Mitchell Loewen

No. 70, 88
- Position: Tight end

Personal information
- Born: February 14, 1993 (age 33) Lahaina, Hawaii, U.S.
- Listed height: 6 ft 5 in (1.96 m)
- Listed weight: 275 lb (125 kg)

Career information
- High school: Lahainaluna (Lahaina)
- College: Arkansas
- NFL draft: 2016: undrafted

Career history
- New Orleans Saints (2016–2018); Detroit Lions (2018); New Orleans Saints (2019);

Career NFL statistics
- Total tackles: 2
- Stats at Pro Football Reference

= Mitchell Loewen =

American football player (born 1993)

Mitchell Loewen (born February 14, 1993) is an American former professional football player who was a tight end in the National Football League (NFL). He played college football for the Arkansas Razorbacks. He signed as an undrafted free agent with the New Orleans Saints in 2016.

==High school==
Loewen attended Lahainaluna High School in Lahaina, Hawai'i. He is son of former NFL offensive lineman Chuck Loewen, who played for the San Diego Chargers from 1980 to 1984.

==Professional career==

Pre-draft measurables
| Height | Weight | Arm length | Hand span | Bench press |
| 6 ft 3+1⁄4 in (1.91 m) | 275 lb (125 kg) | 34+1⁄8 in (0.87 m) | 9+7⁄8 in (0.25 m) | 30 reps |
All values from Pro Day

===New Orleans Saints===
Loewen signed with the New Orleans Saints as an undrafted free agent on May 2, 2016. He was placed on the reserve/non-football injury list on June 6, 2016, prematurely ending his rookie season.

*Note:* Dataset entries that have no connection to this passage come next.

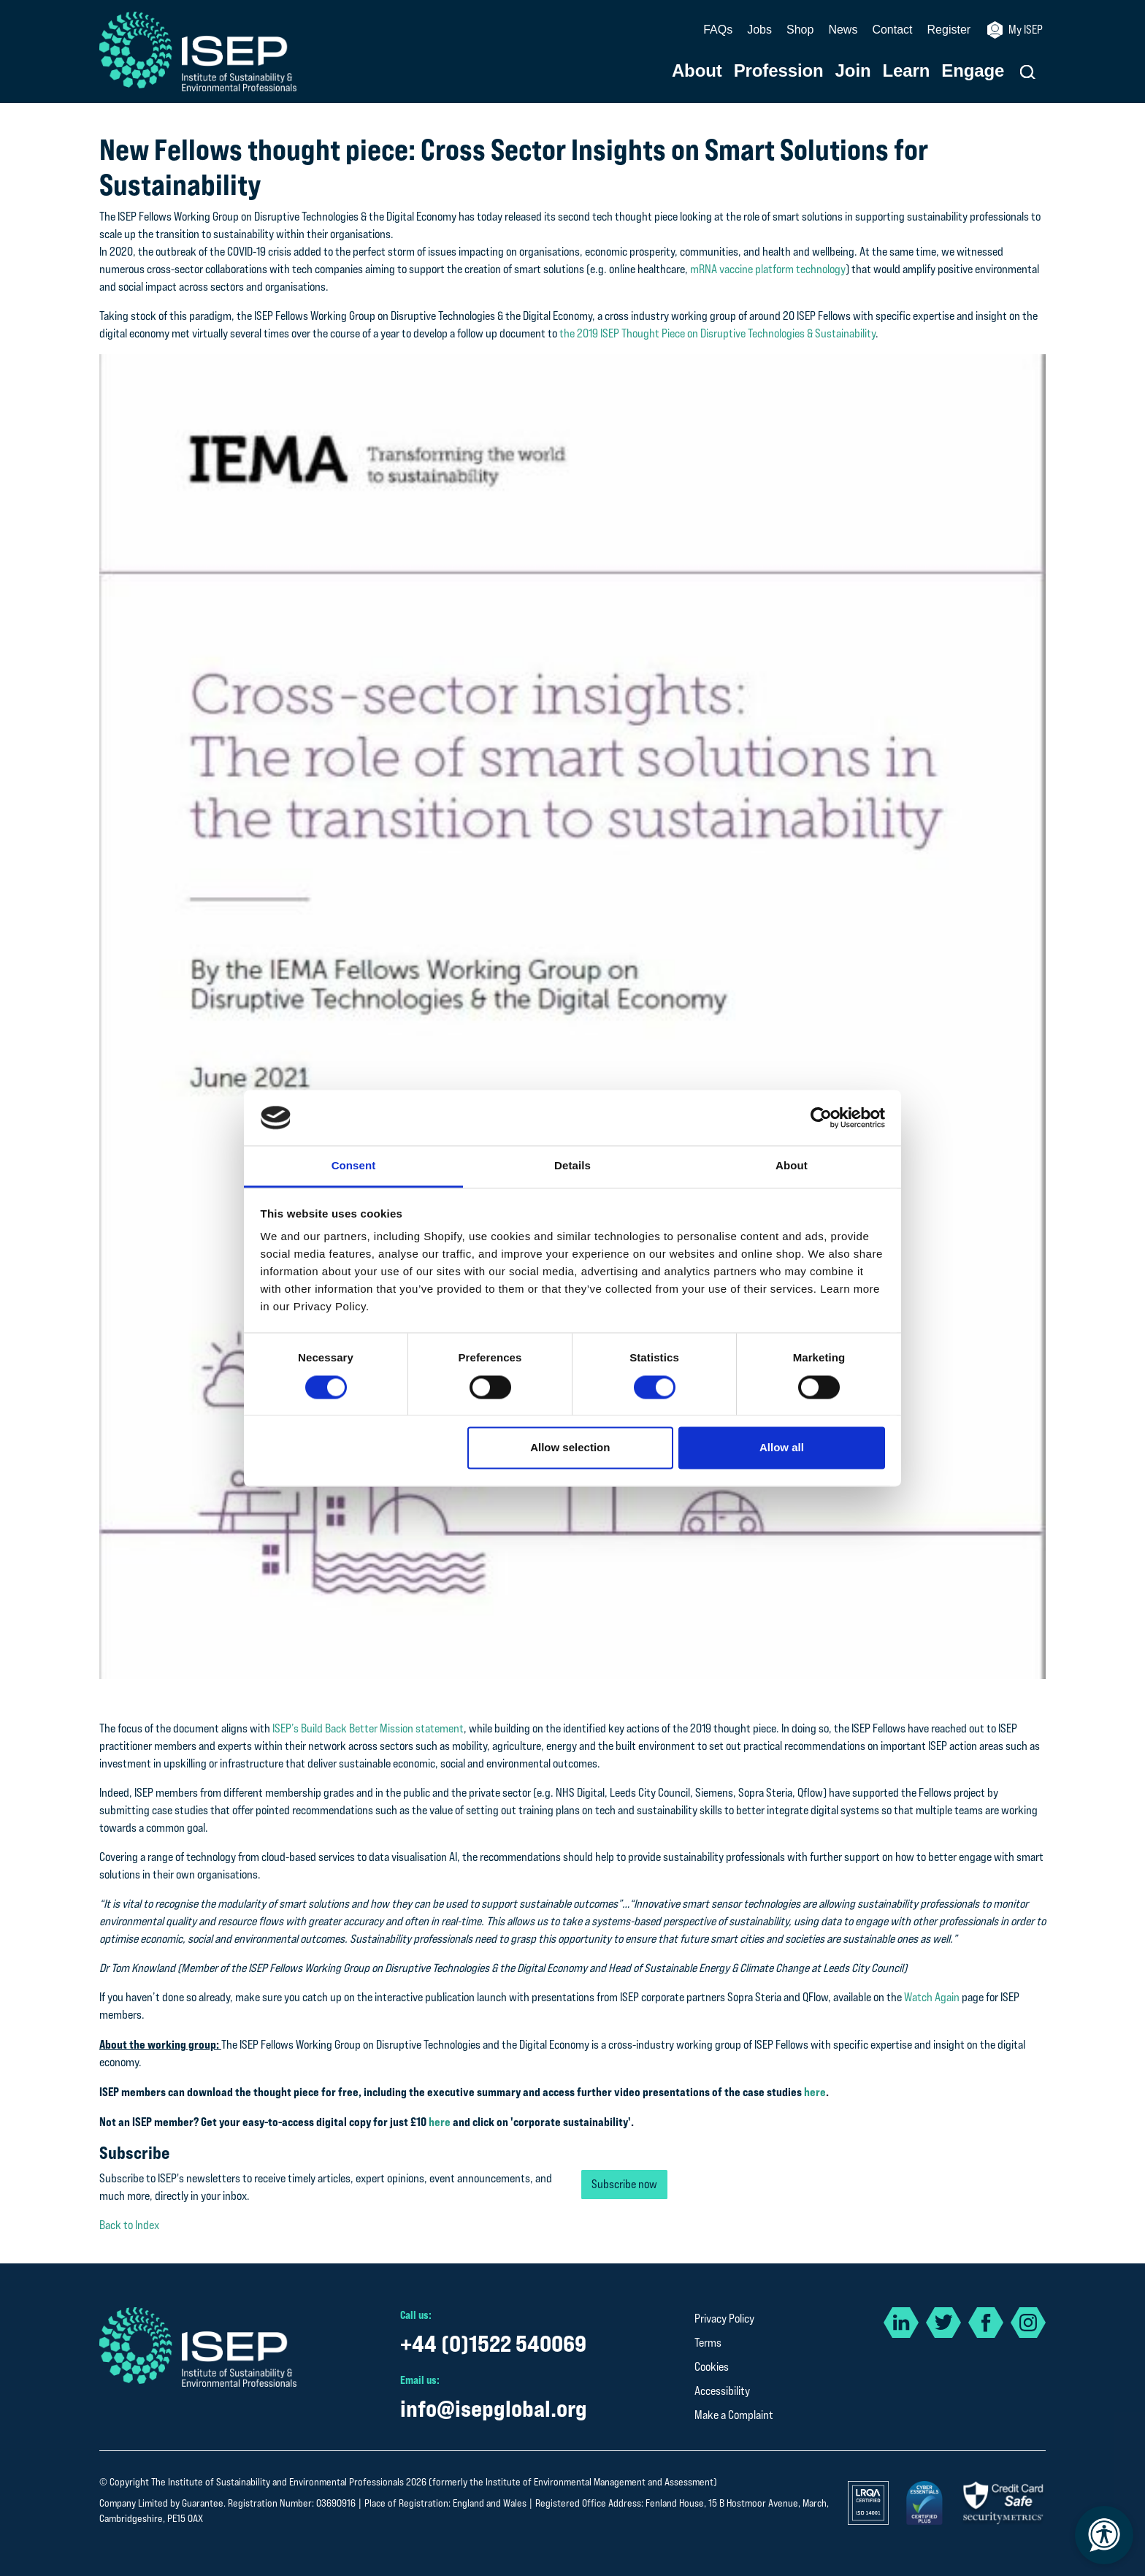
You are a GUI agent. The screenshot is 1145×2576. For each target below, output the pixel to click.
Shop (799, 29)
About (697, 71)
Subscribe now (624, 2184)
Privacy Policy (724, 2318)
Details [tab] (572, 1166)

In Week 2 against the Patriots, Loewen suffered a high-ankle sprain and was placed on injured reserve on September 20, 2017.

On December 27, 2018, Loewen was waived by the Saints.

===Detroit Lions===
On December 28, 2018, Loewen was claimed off waivers by the Detroit Lions. He was released during final roster cuts on August 30, 2019.

===New Orleans Saints (second stint)===
On September 1, 2019, Loewen was signed to the New Orleans Saints practice squad. He was promoted to the active roster on September 9, 2019. He was waived on September 10 and re-signed to the practice squad. He signed a reserve/future contract with the Saints on January 7, 2020.

When Loewen changed positions from defensive end to tight end during the 2019 season, he switched his jersey number to 88.

On May 15, 2020, the Saints waived Loewen.